> [SHORT EXERCISE]:
Rewrite all the records below, replacing "coordinates" with "location" and leaving everything else unchanged.

> [GIVEN ENTRIES]:
'''
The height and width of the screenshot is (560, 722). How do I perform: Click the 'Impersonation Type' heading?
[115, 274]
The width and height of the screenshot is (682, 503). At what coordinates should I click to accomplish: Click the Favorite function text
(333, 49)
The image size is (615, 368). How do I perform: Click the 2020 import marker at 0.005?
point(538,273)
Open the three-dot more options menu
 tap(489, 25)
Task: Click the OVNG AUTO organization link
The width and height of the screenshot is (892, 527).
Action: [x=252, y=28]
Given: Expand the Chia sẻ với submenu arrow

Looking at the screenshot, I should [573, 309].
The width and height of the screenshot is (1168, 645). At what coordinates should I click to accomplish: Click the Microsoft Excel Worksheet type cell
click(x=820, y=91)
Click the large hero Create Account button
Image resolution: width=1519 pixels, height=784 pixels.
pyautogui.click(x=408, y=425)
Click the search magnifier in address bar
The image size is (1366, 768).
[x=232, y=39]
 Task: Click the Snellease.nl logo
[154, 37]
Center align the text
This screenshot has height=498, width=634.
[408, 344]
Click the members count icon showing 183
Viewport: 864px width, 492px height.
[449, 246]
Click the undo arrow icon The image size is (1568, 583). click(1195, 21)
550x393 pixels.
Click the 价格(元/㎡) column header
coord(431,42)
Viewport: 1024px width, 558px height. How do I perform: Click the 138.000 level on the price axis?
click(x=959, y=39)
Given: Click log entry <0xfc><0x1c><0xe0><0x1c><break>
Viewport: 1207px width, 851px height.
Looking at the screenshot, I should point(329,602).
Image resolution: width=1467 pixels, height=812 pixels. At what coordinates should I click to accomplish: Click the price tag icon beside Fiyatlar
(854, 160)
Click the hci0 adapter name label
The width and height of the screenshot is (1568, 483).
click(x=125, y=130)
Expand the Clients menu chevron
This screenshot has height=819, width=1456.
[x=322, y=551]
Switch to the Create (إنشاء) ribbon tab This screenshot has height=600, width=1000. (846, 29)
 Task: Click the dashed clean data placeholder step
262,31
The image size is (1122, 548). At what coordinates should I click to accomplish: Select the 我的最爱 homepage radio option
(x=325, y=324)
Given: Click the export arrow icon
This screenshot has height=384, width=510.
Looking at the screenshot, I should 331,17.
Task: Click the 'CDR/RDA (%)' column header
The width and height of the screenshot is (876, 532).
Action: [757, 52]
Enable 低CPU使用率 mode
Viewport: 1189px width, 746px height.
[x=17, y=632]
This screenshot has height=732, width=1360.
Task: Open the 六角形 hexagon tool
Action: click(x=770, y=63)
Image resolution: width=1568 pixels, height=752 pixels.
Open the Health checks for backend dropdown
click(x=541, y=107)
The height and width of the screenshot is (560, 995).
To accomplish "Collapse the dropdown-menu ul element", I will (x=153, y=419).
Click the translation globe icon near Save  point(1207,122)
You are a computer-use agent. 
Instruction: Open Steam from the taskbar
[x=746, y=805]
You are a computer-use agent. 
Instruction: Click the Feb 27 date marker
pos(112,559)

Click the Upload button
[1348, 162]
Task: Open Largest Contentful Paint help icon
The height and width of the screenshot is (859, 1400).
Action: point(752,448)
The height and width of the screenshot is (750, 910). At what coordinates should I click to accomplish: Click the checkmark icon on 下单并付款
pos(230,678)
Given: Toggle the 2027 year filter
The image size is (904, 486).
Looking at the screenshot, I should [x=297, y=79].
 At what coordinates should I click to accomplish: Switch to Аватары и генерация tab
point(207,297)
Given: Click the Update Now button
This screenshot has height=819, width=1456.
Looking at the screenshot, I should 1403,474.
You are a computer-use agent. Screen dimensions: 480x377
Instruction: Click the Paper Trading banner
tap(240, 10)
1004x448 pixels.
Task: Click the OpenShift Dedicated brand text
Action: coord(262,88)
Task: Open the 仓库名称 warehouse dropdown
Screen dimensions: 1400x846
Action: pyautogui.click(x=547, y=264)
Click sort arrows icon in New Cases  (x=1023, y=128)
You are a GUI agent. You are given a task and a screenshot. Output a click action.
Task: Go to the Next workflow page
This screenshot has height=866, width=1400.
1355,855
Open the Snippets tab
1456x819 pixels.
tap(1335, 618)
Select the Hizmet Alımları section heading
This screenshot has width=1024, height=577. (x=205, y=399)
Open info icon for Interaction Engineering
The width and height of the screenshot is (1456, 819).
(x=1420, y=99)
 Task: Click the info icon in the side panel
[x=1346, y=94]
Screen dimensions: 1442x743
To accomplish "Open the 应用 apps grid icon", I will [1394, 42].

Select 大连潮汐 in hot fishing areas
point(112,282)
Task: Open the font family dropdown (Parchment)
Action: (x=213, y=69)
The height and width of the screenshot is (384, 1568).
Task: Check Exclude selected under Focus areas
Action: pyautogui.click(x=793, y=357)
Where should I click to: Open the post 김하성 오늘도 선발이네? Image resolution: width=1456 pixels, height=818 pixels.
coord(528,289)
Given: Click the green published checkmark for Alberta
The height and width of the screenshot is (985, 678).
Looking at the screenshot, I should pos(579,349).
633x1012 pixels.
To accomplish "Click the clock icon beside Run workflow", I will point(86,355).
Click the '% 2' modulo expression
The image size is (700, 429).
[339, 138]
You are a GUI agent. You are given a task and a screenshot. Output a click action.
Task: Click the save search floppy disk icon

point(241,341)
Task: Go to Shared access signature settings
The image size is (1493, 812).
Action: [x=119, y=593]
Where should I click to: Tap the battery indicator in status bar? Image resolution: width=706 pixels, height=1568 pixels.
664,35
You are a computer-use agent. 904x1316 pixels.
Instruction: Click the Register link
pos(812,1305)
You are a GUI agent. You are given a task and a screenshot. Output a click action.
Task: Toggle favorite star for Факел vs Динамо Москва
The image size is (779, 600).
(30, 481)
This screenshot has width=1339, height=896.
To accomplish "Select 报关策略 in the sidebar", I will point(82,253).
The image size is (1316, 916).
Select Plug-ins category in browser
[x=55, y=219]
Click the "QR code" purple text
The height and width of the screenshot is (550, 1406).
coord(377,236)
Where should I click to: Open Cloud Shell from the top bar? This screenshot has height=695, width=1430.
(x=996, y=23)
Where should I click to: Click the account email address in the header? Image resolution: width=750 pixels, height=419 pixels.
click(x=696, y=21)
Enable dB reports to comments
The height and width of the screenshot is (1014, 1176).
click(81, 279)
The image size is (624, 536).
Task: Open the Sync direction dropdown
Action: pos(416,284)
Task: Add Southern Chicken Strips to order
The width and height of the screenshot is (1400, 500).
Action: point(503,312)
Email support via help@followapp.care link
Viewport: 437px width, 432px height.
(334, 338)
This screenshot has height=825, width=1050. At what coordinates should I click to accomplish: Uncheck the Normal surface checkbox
'''
> [REPLY]:
The height and width of the screenshot is (560, 722). How do I perform: Click the 'Impersonation Type' heading?
[115, 274]
The width and height of the screenshot is (682, 503). At what location should I click to accomplish: Click the Favorite function text
(333, 49)
The image size is (615, 368). How do I perform: Click the 2020 import marker at 0.005?
point(538,273)
Open the three-dot more options menu
 tap(489, 25)
Task: Click the OVNG AUTO organization link
The width and height of the screenshot is (892, 527).
Action: [x=252, y=28]
Given: Expand the Chia sẻ với submenu arrow

Looking at the screenshot, I should [573, 309].
The width and height of the screenshot is (1168, 645). At what location should I click to accomplish: Click the Microsoft Excel Worksheet type cell
click(x=820, y=91)
Click the large hero Create Account button
Image resolution: width=1519 pixels, height=784 pixels.
pyautogui.click(x=408, y=425)
Click the search magnifier in address bar
The image size is (1366, 768).
[x=232, y=39]
 Task: Click the Snellease.nl logo
[154, 37]
Center align the text
This screenshot has height=498, width=634.
[408, 344]
Click the members count icon showing 183
Viewport: 864px width, 492px height.
[449, 246]
Click the undo arrow icon The image size is (1568, 583). click(1195, 21)
550x393 pixels.
Click the 价格(元/㎡) column header
coord(431,42)
Viewport: 1024px width, 558px height. How do I perform: Click the 138.000 level on the price axis?
click(x=959, y=39)
Given: Click log entry <0xfc><0x1c><0xe0><0x1c><break>
Viewport: 1207px width, 851px height.
Looking at the screenshot, I should point(329,602).
Image resolution: width=1467 pixels, height=812 pixels. At what location should I click to accomplish: Click the price tag icon beside Fiyatlar
(854, 160)
Click the hci0 adapter name label
The width and height of the screenshot is (1568, 483).
click(x=125, y=130)
Expand the Clients menu chevron
This screenshot has height=819, width=1456.
[x=322, y=551]
Switch to the Create (إنشاء) ribbon tab This screenshot has height=600, width=1000. (846, 29)
 Task: Click the dashed clean data placeholder step
262,31
The image size is (1122, 548). At what location should I click to accomplish: Select the 我的最爱 homepage radio option
(x=325, y=324)
Given: Click the export arrow icon
This screenshot has height=384, width=510.
Looking at the screenshot, I should 331,17.
Task: Click the 'CDR/RDA (%)' column header
The width and height of the screenshot is (876, 532).
Action: [757, 52]
Enable 低CPU使用率 mode
Viewport: 1189px width, 746px height.
[x=17, y=632]
This screenshot has height=732, width=1360.
Task: Open the 六角形 hexagon tool
Action: click(x=770, y=63)
Image resolution: width=1568 pixels, height=752 pixels.
Open the Health checks for backend dropdown
click(x=541, y=107)
The height and width of the screenshot is (560, 995).
To accomplish "Collapse the dropdown-menu ul element", I will (x=153, y=419).
Click the translation globe icon near Save  point(1207,122)
You are a computer-use agent. 
Instruction: Open Steam from the taskbar
[x=746, y=805]
You are a computer-use agent. 
Instruction: Click the Feb 27 date marker
pos(112,559)

Click the Upload button
[1348, 162]
Task: Open Largest Contentful Paint help icon
The height and width of the screenshot is (859, 1400).
Action: point(752,448)
The height and width of the screenshot is (750, 910). At what location should I click to accomplish: Click the checkmark icon on 下单并付款
pos(230,678)
Given: Toggle the 2027 year filter
The image size is (904, 486).
Looking at the screenshot, I should [x=297, y=79].
 At what location should I click to accomplish: Switch to Аватары и генерация tab
point(207,297)
Given: Click the Update Now button
This screenshot has height=819, width=1456.
Looking at the screenshot, I should 1403,474.
You are a computer-use agent. Screen dimensions: 480x377
Instruction: Click the Paper Trading banner
tap(240, 10)
1004x448 pixels.
Task: Click the OpenShift Dedicated brand text
Action: coord(262,88)
Task: Open the 仓库名称 warehouse dropdown
Screen dimensions: 1400x846
Action: pyautogui.click(x=547, y=264)
Click sort arrows icon in New Cases  (x=1023, y=128)
You are a GUI agent. You are given a task and a screenshot. Output a click action.
Task: Go to the Next workflow page
This screenshot has height=866, width=1400.
1355,855
Open the Snippets tab
1456x819 pixels.
tap(1335, 618)
Select the Hizmet Alımları section heading
This screenshot has width=1024, height=577. (x=205, y=399)
Open info icon for Interaction Engineering
The width and height of the screenshot is (1456, 819).
(x=1420, y=99)
 Task: Click the info icon in the side panel
[x=1346, y=94]
Screen dimensions: 1442x743
To accomplish "Open the 应用 apps grid icon", I will [1394, 42].

Select 大连潮汐 in hot fishing areas
point(112,282)
Task: Open the font family dropdown (Parchment)
Action: (x=213, y=69)
The height and width of the screenshot is (384, 1568).
Task: Check Exclude selected under Focus areas
Action: pyautogui.click(x=793, y=357)
Where should I click to: Open the post 김하성 오늘도 선발이네? Image resolution: width=1456 pixels, height=818 pixels.
coord(528,289)
Given: Click the green published checkmark for Alberta
The height and width of the screenshot is (985, 678).
Looking at the screenshot, I should pos(579,349).
633x1012 pixels.
To accomplish "Click the clock icon beside Run workflow", I will point(86,355).
Click the '% 2' modulo expression
The image size is (700, 429).
[339, 138]
You are a GUI agent. You are given a task and a screenshot. Output a click action.
Task: Click the save search floppy disk icon

point(241,341)
Task: Go to Shared access signature settings
The image size is (1493, 812).
Action: [x=119, y=593]
Where should I click to: Tap the battery indicator in status bar? Image resolution: width=706 pixels, height=1568 pixels.
664,35
You are a computer-use agent. 904x1316 pixels.
Instruction: Click the Register link
pos(812,1305)
You are a GUI agent. You are given a task and a screenshot. Output a click action.
Task: Toggle favorite star for Факел vs Динамо Москва
The image size is (779, 600).
(30, 481)
This screenshot has width=1339, height=896.
To accomplish "Select 报关策略 in the sidebar", I will point(82,253).
The image size is (1316, 916).
Select Plug-ins category in browser
[x=55, y=219]
Click the "QR code" purple text
The height and width of the screenshot is (550, 1406).
coord(377,236)
Where should I click to: Open Cloud Shell from the top bar? This screenshot has height=695, width=1430.
(x=996, y=23)
Where should I click to: Click the account email address in the header? Image resolution: width=750 pixels, height=419 pixels.
click(x=696, y=21)
Enable dB reports to comments
The height and width of the screenshot is (1014, 1176).
click(81, 279)
The image size is (624, 536).
Task: Open the Sync direction dropdown
Action: pos(416,284)
Task: Add Southern Chicken Strips to order
The width and height of the screenshot is (1400, 500).
Action: point(503,312)
Email support via help@followapp.care link
Viewport: 437px width, 432px height.
(334, 338)
This screenshot has height=825, width=1050. At what location should I click to accomplish: Uncheck the Normal surface checkbox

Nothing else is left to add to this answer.